* [Required action]: Under this line are the records; write out word for word the part that begins at the line containing "Select the black" and ends at the line containing "Open the Деньги", and no more.
Provided information Start Marker
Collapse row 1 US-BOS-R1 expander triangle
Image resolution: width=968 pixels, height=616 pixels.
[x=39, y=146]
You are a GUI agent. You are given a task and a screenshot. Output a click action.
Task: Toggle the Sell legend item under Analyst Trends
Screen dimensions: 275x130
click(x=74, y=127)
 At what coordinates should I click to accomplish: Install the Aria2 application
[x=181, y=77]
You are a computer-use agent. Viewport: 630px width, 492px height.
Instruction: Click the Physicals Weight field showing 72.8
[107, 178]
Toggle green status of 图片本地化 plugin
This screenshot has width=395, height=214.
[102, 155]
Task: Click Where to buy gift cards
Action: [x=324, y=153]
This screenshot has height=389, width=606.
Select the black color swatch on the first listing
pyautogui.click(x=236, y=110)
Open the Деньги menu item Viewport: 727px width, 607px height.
Provided information End Marker
Provided information Start Marker
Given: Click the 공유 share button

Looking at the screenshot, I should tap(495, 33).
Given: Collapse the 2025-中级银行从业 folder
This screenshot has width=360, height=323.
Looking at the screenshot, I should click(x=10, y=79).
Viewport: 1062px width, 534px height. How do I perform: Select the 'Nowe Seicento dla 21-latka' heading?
Provided information End Marker
* [Result for this task]:
Select the black color swatch on the first listing
pyautogui.click(x=236, y=110)
Open the Деньги menu item Viewport: 727px width, 607px height.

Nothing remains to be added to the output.